EDWARDSVILLE, Ill. — The mother of a man killed when a tornado slammed into an Amazon warehouse in Edwardsville, Illinois, spoke publicly about his death for the first time since the December tragedy.

During a press briefing at Mount Joy Baptist Church on Tuesday, Deon January said DeAndre Morrow was only working because he was called in on his day off.

Morrow was among the six people who died when the Amazon fulfillment center partially collapsed on December 10, 2021.

“It saddens me that Mother’s Day is right around the corner, and he’s not going to be here with me on that day,” said January. “It’s not okay. Amazon, it’s not okay.”

Civil rights lawyer Ben Crump stood alongside January, whom he is representing in a wrongful death lawsuit against Amazon. Crump and a team of attorneys also filed lawsuits on behalf of five Amazon drivers who survived the collapse.
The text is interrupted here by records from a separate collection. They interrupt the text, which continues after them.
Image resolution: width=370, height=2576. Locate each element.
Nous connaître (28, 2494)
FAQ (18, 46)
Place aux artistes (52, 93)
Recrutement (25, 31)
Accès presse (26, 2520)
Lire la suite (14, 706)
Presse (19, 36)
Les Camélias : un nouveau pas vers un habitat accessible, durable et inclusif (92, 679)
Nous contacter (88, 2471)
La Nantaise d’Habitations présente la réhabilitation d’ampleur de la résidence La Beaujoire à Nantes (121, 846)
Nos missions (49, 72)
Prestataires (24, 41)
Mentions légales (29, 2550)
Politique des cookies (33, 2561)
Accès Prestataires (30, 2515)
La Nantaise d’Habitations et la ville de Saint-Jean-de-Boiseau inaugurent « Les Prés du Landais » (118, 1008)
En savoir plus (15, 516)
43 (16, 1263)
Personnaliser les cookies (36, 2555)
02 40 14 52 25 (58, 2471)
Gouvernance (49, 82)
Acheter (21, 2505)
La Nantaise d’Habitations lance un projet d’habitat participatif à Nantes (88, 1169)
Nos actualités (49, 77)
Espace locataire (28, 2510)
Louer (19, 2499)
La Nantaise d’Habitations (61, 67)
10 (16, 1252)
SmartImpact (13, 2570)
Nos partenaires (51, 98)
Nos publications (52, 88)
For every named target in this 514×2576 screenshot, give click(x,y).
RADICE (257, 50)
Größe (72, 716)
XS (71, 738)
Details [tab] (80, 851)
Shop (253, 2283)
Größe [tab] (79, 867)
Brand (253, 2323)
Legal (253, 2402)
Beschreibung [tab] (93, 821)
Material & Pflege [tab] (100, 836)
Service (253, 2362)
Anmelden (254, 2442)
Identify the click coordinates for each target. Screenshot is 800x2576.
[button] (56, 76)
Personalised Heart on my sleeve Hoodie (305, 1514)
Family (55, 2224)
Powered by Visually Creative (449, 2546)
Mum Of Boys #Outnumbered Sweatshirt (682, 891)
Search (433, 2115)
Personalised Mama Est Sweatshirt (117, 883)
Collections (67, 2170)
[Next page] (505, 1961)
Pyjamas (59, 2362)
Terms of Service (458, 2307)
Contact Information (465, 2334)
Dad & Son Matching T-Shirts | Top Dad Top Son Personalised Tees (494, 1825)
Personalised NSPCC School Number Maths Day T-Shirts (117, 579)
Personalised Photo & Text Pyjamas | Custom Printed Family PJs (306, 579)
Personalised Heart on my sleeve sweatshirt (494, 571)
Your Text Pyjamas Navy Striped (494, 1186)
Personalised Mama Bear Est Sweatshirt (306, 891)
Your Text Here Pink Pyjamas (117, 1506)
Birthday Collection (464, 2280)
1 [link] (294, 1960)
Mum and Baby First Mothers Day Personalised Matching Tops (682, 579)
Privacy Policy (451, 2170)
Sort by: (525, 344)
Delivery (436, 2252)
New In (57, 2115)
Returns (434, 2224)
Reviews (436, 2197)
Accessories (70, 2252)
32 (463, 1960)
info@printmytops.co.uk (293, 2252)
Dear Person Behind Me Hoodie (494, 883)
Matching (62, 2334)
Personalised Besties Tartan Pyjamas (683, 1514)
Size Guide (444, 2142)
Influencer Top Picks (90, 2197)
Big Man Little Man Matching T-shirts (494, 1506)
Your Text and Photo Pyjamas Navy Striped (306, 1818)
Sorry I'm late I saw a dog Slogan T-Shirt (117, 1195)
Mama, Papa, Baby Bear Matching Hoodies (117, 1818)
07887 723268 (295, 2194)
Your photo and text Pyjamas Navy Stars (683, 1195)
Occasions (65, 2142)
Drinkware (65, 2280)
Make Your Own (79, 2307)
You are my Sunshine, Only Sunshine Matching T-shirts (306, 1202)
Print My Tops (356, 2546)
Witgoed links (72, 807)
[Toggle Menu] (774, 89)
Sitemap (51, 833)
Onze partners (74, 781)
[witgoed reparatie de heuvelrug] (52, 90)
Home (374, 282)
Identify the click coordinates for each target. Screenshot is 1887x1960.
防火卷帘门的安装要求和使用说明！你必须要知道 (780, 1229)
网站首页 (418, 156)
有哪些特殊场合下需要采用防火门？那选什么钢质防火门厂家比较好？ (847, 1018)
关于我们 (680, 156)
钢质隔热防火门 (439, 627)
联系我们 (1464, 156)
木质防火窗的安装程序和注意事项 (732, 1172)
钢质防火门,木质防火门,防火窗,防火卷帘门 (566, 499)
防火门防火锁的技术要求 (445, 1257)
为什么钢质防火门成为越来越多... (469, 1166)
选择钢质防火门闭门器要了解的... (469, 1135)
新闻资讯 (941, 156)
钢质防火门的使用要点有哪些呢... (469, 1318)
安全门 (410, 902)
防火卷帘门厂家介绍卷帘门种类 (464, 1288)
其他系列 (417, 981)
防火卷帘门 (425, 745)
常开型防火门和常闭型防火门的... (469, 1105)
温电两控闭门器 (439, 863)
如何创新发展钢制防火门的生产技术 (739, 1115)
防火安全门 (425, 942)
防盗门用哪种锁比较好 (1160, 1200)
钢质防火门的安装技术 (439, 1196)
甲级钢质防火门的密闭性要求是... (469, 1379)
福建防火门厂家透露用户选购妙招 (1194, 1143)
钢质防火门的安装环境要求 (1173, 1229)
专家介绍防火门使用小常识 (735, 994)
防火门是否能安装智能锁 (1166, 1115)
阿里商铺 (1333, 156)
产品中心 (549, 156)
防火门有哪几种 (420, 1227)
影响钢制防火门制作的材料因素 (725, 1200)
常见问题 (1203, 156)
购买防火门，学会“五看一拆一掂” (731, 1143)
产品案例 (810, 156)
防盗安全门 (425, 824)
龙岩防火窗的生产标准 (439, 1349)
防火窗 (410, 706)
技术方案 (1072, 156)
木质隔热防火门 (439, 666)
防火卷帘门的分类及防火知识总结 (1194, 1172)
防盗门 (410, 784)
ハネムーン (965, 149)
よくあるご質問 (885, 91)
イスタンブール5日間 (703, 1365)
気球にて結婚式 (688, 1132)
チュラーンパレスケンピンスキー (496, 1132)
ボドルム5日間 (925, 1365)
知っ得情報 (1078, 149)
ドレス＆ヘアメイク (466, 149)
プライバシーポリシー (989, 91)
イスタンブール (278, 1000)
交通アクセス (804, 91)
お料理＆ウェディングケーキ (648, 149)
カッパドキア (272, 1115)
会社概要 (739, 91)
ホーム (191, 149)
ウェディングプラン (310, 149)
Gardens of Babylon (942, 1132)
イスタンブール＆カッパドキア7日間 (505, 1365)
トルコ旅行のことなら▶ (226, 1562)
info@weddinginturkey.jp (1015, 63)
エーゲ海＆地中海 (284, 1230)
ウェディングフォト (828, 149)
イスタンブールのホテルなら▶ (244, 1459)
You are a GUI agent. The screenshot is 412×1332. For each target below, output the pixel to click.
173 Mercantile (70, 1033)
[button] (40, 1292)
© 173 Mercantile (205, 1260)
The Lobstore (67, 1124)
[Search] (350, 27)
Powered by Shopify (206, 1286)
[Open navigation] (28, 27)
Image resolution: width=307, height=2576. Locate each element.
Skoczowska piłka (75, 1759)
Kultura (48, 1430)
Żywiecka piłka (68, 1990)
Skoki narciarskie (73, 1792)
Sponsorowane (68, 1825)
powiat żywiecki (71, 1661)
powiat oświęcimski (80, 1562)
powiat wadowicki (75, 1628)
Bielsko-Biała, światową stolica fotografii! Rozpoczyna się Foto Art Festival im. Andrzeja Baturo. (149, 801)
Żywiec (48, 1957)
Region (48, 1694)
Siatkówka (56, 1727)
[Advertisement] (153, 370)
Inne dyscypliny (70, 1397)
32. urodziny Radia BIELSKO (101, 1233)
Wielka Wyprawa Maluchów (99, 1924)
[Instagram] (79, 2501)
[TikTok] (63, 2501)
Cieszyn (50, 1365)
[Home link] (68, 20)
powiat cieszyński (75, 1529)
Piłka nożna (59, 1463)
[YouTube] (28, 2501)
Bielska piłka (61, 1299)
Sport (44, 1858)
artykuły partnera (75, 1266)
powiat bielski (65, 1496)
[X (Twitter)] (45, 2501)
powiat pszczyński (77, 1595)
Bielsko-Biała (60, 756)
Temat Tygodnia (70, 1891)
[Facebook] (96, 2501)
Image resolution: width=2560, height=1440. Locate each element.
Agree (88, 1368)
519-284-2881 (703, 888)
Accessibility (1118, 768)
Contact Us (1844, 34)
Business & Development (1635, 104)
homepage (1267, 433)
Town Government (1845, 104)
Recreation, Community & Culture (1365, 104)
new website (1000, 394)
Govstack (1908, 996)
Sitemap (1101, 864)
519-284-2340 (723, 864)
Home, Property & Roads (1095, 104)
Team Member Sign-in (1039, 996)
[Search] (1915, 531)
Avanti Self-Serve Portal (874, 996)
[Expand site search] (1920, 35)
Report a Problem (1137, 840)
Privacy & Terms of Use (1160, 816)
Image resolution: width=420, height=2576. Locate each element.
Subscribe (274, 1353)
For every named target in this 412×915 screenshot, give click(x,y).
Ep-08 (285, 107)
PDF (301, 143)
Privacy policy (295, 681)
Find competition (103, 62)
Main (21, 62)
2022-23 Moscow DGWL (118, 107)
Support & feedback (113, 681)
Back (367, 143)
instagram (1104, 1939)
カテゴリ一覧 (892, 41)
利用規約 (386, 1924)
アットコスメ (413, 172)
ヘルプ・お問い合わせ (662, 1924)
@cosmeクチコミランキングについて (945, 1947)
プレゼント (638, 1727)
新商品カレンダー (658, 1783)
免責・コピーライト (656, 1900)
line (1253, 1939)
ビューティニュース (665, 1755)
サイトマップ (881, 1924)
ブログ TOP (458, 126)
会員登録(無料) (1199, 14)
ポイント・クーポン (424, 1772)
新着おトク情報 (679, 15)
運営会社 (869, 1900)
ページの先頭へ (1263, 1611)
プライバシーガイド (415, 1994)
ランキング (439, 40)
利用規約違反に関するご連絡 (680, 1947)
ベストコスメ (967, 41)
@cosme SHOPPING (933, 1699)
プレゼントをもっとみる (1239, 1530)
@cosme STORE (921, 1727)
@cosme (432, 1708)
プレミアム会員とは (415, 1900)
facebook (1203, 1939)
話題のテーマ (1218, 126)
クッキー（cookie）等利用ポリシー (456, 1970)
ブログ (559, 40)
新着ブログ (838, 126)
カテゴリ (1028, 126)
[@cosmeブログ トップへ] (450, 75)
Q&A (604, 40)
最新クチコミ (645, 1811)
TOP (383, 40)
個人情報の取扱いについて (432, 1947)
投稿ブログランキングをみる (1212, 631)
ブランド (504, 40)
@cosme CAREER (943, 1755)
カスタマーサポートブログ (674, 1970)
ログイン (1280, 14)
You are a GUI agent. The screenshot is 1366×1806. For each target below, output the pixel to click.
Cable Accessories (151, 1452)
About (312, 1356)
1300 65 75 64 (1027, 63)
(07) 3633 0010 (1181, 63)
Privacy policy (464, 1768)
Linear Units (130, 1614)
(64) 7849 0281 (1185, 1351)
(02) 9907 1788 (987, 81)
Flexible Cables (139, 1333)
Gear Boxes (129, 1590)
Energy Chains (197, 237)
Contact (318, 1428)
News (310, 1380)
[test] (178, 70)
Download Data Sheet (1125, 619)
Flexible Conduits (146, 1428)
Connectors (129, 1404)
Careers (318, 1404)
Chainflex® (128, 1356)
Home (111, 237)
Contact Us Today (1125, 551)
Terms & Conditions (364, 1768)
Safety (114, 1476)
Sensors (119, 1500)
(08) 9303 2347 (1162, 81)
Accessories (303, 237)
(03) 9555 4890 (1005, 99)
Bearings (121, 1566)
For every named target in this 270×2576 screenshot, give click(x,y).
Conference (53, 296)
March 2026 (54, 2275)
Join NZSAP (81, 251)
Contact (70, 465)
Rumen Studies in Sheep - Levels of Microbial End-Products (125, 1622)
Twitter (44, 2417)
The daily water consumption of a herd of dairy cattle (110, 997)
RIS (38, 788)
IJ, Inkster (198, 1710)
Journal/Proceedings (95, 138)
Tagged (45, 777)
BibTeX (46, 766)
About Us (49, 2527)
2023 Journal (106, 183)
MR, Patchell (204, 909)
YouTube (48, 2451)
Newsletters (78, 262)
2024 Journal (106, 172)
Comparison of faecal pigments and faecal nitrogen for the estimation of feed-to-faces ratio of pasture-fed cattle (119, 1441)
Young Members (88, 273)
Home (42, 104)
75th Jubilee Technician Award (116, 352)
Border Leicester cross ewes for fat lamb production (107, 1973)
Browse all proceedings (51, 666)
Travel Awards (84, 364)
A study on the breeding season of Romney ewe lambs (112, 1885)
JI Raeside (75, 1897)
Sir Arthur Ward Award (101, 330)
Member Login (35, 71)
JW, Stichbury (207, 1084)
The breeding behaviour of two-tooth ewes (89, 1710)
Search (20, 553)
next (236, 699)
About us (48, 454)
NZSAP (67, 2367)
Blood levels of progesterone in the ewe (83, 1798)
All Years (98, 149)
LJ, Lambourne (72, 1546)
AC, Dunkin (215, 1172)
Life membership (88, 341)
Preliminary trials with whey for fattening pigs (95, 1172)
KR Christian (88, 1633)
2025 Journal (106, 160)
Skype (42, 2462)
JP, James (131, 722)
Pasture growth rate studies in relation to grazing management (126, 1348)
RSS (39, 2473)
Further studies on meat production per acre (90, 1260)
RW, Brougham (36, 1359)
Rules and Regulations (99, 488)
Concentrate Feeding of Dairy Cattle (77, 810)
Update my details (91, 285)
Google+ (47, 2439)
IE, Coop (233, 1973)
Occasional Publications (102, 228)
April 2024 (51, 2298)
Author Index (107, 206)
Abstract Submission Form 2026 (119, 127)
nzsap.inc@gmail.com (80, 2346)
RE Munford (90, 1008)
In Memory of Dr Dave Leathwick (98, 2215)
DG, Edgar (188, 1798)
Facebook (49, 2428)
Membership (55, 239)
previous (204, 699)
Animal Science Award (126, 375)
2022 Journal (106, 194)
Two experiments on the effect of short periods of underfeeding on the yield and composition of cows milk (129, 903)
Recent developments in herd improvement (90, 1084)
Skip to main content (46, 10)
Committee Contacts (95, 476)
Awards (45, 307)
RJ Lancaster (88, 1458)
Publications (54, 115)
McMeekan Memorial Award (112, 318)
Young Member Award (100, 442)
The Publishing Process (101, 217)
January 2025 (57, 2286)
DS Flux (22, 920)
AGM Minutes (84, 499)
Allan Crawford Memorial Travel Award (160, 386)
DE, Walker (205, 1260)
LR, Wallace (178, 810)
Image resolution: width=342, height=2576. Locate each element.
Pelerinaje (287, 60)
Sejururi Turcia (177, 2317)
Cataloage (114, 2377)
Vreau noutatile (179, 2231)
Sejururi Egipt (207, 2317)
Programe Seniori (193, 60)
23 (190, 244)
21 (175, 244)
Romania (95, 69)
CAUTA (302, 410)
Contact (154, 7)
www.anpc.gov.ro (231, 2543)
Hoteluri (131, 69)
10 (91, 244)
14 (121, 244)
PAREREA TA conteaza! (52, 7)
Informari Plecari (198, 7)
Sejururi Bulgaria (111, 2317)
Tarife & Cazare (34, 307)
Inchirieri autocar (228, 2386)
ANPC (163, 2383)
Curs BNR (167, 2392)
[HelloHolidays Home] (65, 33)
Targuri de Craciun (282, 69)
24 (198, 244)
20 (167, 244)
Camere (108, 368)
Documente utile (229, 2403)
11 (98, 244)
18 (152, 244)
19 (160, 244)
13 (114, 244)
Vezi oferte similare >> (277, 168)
“We are here with this broken-hearted mother and sister and father and these other drivers for Amazon to say that you were wrong Amazon,” he said.

Former employee Jada Wiliams also spoke out and detailed the night the tornado hit.

“The building just started falling down and then I was just running trying to make it to that shelter place which was the bathroom,” Williams said. “By the time I made it back there, I just couldn’t believe what I was seeing. My cousin, I see him crying and everybody else panicking like that. I honestly thought the building was going to keep falling.”

Jada William’s cousin also survived.

Amazon has defended its actions and just last week the federal Occupational Safety and Health Administration wrote that Amazon had met minimal federal safety guidelines for storm sheltering and would not face any fines or penalties.

The Associated Press contributed to this story.